School Integration  

Despite the success of the Little Rock Nine in their brave quest to integrate the Little Rock Public Schools in 1957, desegregation moved very slowly through the southern states in the subsequent years.

Starting in the late 1960s a few black children were integrated into the white schools, but full integration didn’t happen until January 1970 when desegregation could no longer be legally avoided. Despite the middle-of-the-school-year disruption in our academic progress—different teachers, different textbooks, etc.—the transition was quite peaceful. Of course, there were a few white parents who sent their kids to private schools in Little Rock, but by and large, most people kept their kids in the public school system. Integrating the schools was a big step in the Civil Rights Movement and eventually the “separate but equal” restrictions went away, but life in my hometown still remained largely segregated especially in churches and social organizations. 

Broadened Perspectives

Albert Pike statue toppled, June 20, 2020 Photo: Maya Alleruzzo / The Associated Press

 

After graduating from high school in 1972, I went to a small liberal arts college in Memphis which broadened my outlook on the world somewhat, mostly by meeting and studying with people of other ethnicities and orientations. Most of the students there, however, were from the deep South with a similar upbringing as mine.

Coming to DC for graduate school in the late 1970s though was, by far, the most eye-opening experience. Here were people from across the United States and all over the world, many drawn by jobs on Capitol Hill and other organizations associated with this world seat of power. Also, through my singing work in churches, synagogues, choral groups, and theaters, I met so many interesting and committed people of all races and creeds working and volunteering in a whole array of missions and organizations. What a great place to be during those years!

I eventually married and became the mother of four terrific children, all grown now. Their public school education and upbringing in Silver Spring, MD was quite different from mine, but I believe much healthier because their friendships were less limited by racial and ethnic barriers. (According to this report, four of the top 10 most diverse cities in America are in Montgomery County, MD.) Of course, there were–and still are–challenges, but overall, my children’s individual outlooks are more open to people of other backgrounds. And many of these younger people have enriched my own life. 

As much as I have learned through the years, I occasionally still have to check myself. For several decades I’ve thought the Confederate flag needed to be banned, but didn’t give much thought to the Confederate names of schools, highways or other places. Sometimes I didn’t even know the names were from that era. I’d never heard of Albert Pike who was from Arkansas and a Confederate general or Jubal Early, another Confederate general.

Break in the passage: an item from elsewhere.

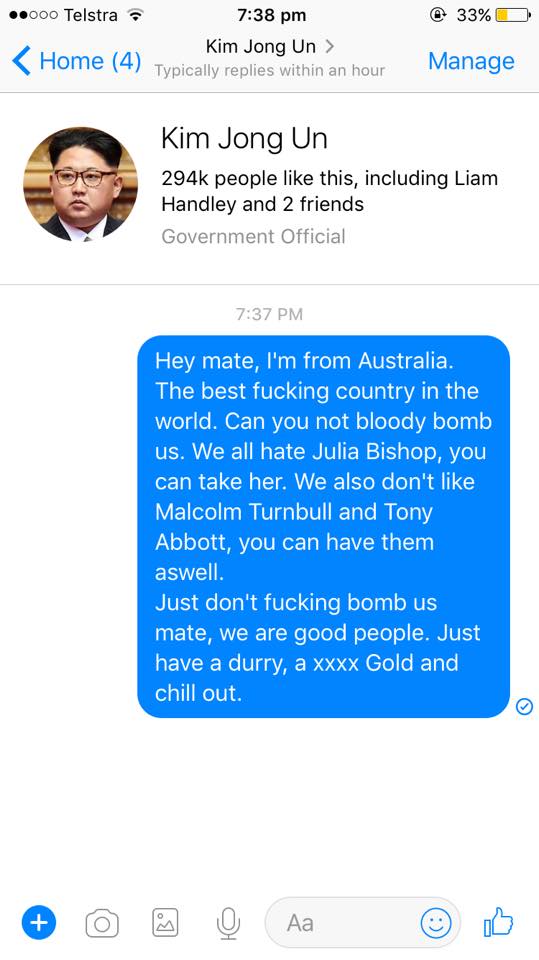
Task: Tap the large Kim Jong Un page name
Action: 244,138
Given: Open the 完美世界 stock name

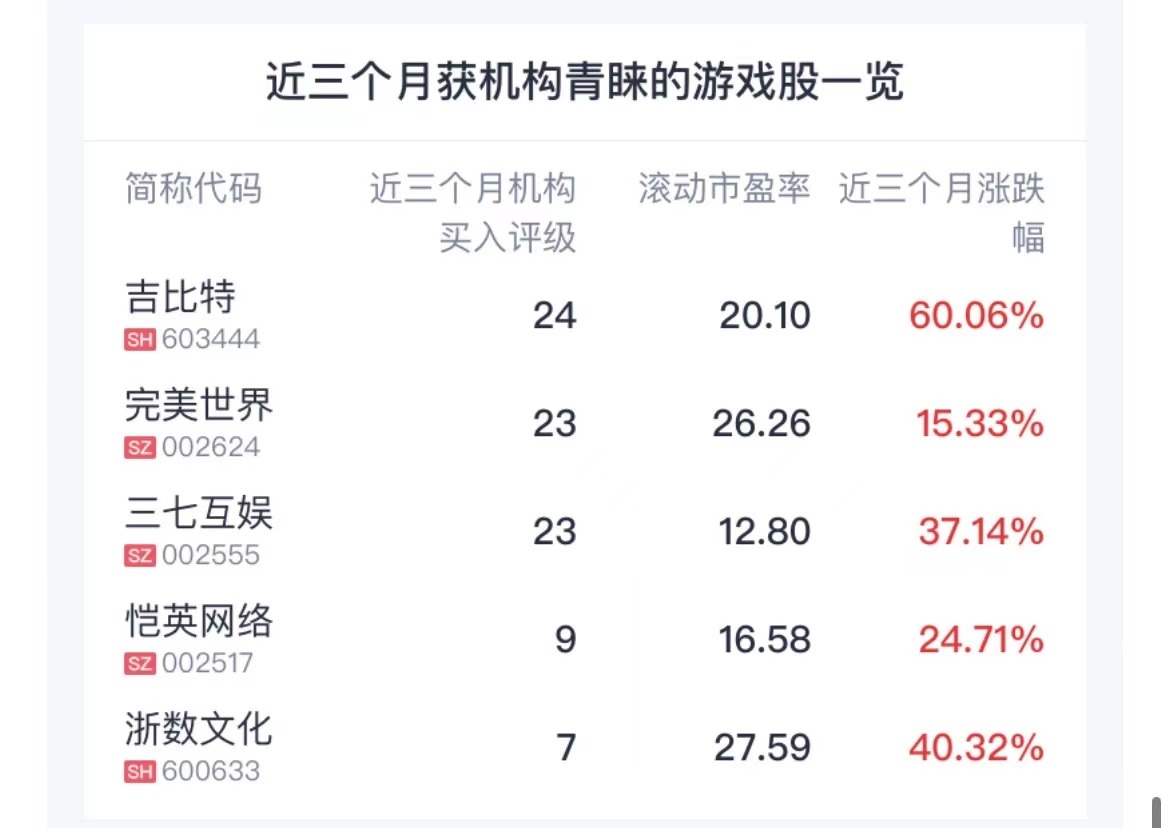Looking at the screenshot, I should (199, 405).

So I’m very grateful to the current BLM Movement for bringing this information, as well as so many other things, to my attention. I personally think all of those recognitions—names of streets, buildings, monuments, etc.—need to be changed and Confederate statues removed from government and public spaces. Yes, they are a part of our history, but it is a shameful part of our history. Why do we want to honor that shame? 

From Here On . . .

It all comes down to education. We need to learn not only the good stuff about our country, but we should learn about–and from–our mistakes, too. The recent nationwide protests have produced many constructive, reasoned conversations on these painful topics and more people seem to be listening. Let’s hope substantial change comes from all of this soul searching. The world that we leave to our children depends on it.